## Task requirements
Each of the lines below must be written out exactly as shown.

## Task material
□ □ □ □ □

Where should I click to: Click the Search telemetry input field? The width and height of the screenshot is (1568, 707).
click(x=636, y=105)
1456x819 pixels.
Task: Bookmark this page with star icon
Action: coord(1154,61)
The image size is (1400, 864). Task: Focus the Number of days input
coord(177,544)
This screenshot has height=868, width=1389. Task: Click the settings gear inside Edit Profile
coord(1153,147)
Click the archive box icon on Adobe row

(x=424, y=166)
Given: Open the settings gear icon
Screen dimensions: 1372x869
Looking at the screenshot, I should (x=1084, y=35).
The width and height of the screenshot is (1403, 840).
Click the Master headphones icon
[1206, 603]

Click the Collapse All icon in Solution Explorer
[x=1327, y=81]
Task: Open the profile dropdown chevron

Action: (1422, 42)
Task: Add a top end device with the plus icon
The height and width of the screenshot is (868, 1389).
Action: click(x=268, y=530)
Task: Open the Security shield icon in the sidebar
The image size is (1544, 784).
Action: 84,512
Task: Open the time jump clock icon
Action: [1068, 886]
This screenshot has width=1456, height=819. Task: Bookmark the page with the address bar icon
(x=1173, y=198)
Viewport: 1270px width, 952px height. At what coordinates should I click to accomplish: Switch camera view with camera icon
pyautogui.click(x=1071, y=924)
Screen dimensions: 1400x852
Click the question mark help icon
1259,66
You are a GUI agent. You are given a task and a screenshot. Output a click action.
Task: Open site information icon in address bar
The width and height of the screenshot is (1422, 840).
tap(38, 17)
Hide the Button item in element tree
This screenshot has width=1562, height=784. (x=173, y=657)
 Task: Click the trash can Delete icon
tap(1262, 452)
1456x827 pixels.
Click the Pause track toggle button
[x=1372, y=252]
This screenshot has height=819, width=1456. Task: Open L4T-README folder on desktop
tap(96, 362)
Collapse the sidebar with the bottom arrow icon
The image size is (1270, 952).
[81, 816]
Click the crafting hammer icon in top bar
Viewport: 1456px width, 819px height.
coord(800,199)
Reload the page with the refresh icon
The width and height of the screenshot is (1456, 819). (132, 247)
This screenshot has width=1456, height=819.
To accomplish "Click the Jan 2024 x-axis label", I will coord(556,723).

□ □ □ □ □

## Solution
Where should I click to: Click the Search telemetry input field? The width and height of the screenshot is (1568, 707).
click(x=636, y=105)
1456x819 pixels.
Task: Bookmark this page with star icon
Action: coord(1154,61)
The image size is (1400, 864). Task: Focus the Number of days input
coord(177,544)
This screenshot has height=868, width=1389. Task: Click the settings gear inside Edit Profile
coord(1153,147)
Click the archive box icon on Adobe row

(x=424, y=166)
Given: Open the settings gear icon
Screen dimensions: 1372x869
Looking at the screenshot, I should (x=1084, y=35).
The width and height of the screenshot is (1403, 840).
Click the Master headphones icon
[1206, 603]

Click the Collapse All icon in Solution Explorer
[x=1327, y=81]
Task: Open the profile dropdown chevron

Action: (1422, 42)
Task: Add a top end device with the plus icon
The height and width of the screenshot is (868, 1389).
Action: click(x=268, y=530)
Task: Open the Security shield icon in the sidebar
The image size is (1544, 784).
Action: 84,512
Task: Open the time jump clock icon
Action: [1068, 886]
This screenshot has width=1456, height=819. Task: Bookmark the page with the address bar icon
(x=1173, y=198)
Viewport: 1270px width, 952px height. At what coordinates should I click to accomplish: Switch camera view with camera icon
pyautogui.click(x=1071, y=924)
Screen dimensions: 1400x852
Click the question mark help icon
1259,66
You are a GUI agent. You are given a task and a screenshot. Output a click action.
Task: Open site information icon in address bar
The width and height of the screenshot is (1422, 840).
tap(38, 17)
Hide the Button item in element tree
This screenshot has width=1562, height=784. (x=173, y=657)
 Task: Click the trash can Delete icon
tap(1262, 452)
1456x827 pixels.
Click the Pause track toggle button
[x=1372, y=252]
This screenshot has height=819, width=1456. Task: Open L4T-README folder on desktop
tap(96, 362)
Collapse the sidebar with the bottom arrow icon
The image size is (1270, 952).
[81, 816]
Click the crafting hammer icon in top bar
Viewport: 1456px width, 819px height.
coord(800,199)
Reload the page with the refresh icon
The width and height of the screenshot is (1456, 819). (132, 247)
This screenshot has width=1456, height=819.
To accomplish "Click the Jan 2024 x-axis label", I will coord(556,723).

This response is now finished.